┌─ Reading text

It exists as a learning resource and therefore all the objects (with a few restrictions) are available to borrow and handle by staff, students and the wider educational community – in fact, handling of the objects is actively encouraged.
We monitor the use of all the objects and students are given an induction and handling guidelines before being allowed to access the collection.
The collection was established in the early 1980s to complement the teaching of what was then the History of Art and Design Department of the North Staffordshire Polytechnic. Now housed in the Cadman Building, it supports courses across the university. It contains five main collections:
The emphasis here is on the 20th century, on garments made from synthetic fabrics and on teenage fashion. There is, for example, a skirt from one of Marks and Spencer's first ranges of pleated terylene, a "wet look" bikini, a group of Utility garments and bed-linen, and outfits by Biba and Mary Quant.
This collection includes catalogues and literature put out by firms as diverse as Asda, Dulux and Harrods, as well as examples of packaging and customised carrier bags for Woolworths, Mary Quant and Camel cigarettes amongst others.
These are small scale examples of industrial design, usually for domestic or office use. There are radios, vacuum cleaners, razors, cameras, hairdriers, a device for heating rollers for the 1930s "Marcelle wave" type of perm, typewriters and adding machines, bakelite electrical fittings, a gas iron (pictured) and a Pel Chair with tubular steel frame dating from the 1940s.

└─

### What you will do
1 – Revise the collection passage starting at the words "It exists as" and stopping after "is actively encouraged.", with "learning resource" changed to "teaching resource".
2 – Carry the collection passage on past its final sentence.
The rows come from a source unrelated to the collection passage.

┌─ Data section

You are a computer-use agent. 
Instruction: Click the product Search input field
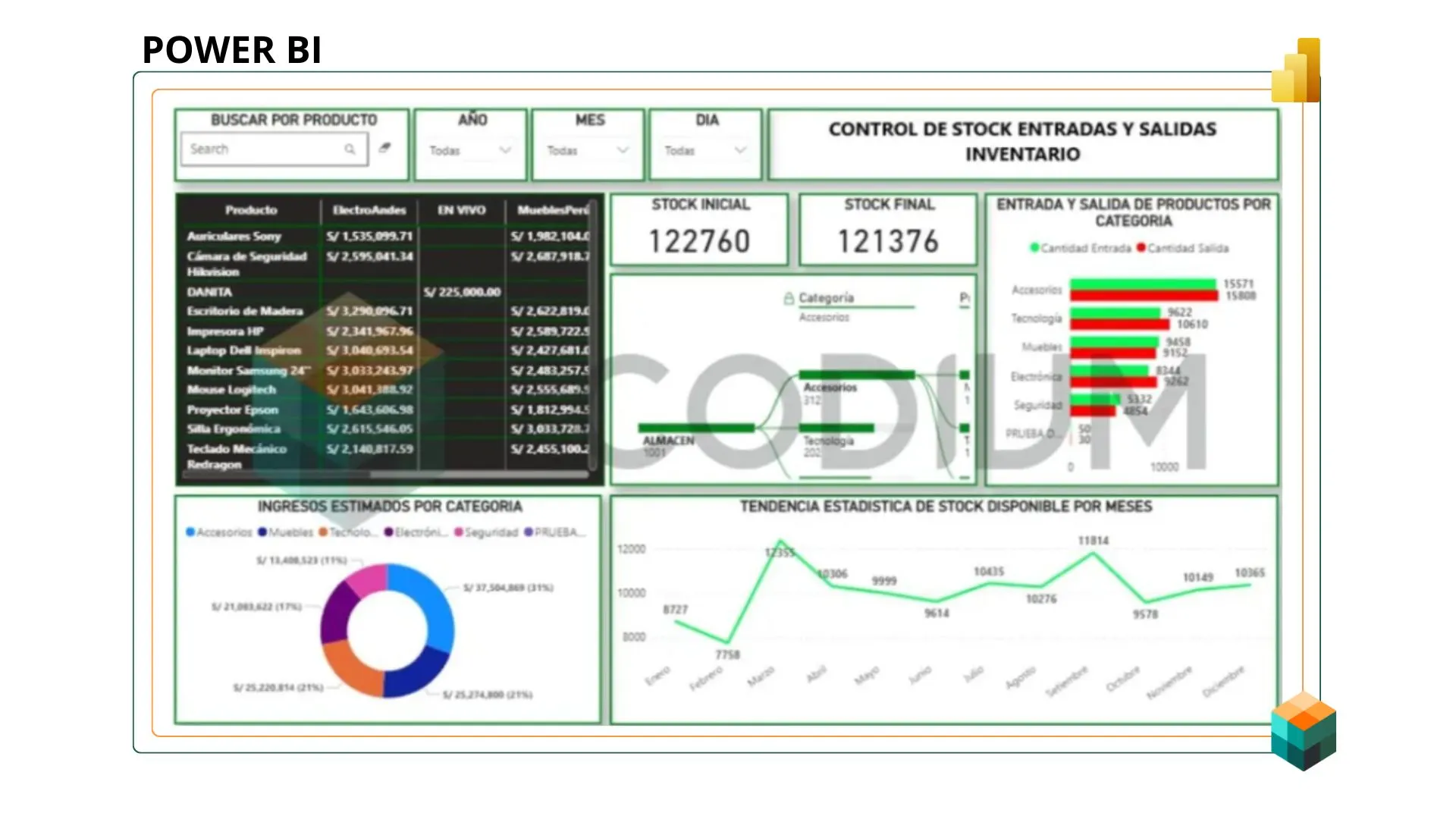262,149
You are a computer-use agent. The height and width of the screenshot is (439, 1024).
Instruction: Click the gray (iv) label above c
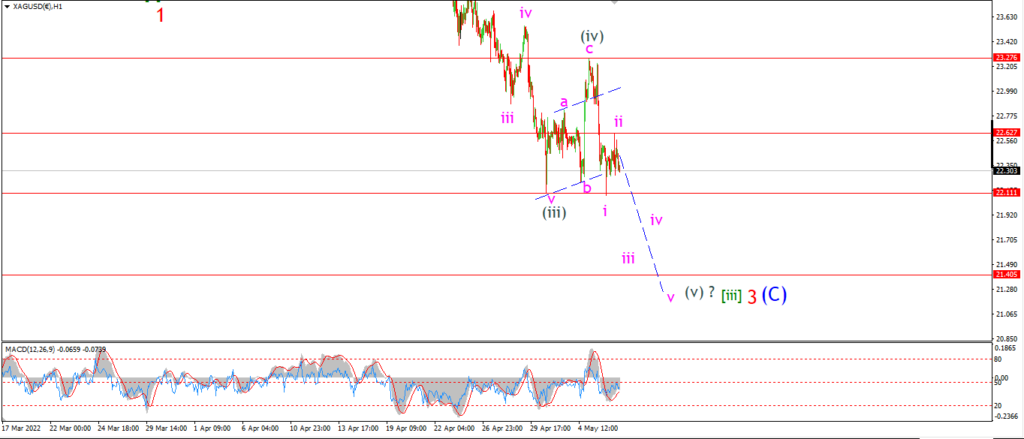click(x=592, y=35)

└─

### Task-by-task answers
1 –
It exists as a teaching resource and therefore all the objects (with a few restrictions) are available to borrow and handle by staff, students and the wider educational community – in fact, handling of the objects is actively encouraged.

2 –
This is a small but interesting collection of objects made from all sorts of different plastics, from a casein photograph frame to a British Rail coffee cup.
This collection specialises in "down market" women's and teenage magazines like Woman's Own, Family Circle, Jackie, Blue Jeans and 19 which are not found in most library collections. The collection of fashion magazines is of particular interest, and includes items from the late 19th century to the present day, with the period of 1910 - 1920 being especially well covered.
There are many other periodicals too, like a group of 1940s copies of Wireless World, Picture Post, 1950s and 1960s motor magazines, 60s and 70s underground magazines such as Oz and feminist magazine, Spare Rib and near complete runs of Sunday Times, Observer and Independent colour supplements.
There is plenty more to see including Britain's oldest washing machine, dresses from the 1920s and a handbag constructed with a secret compartment to take a gas mask!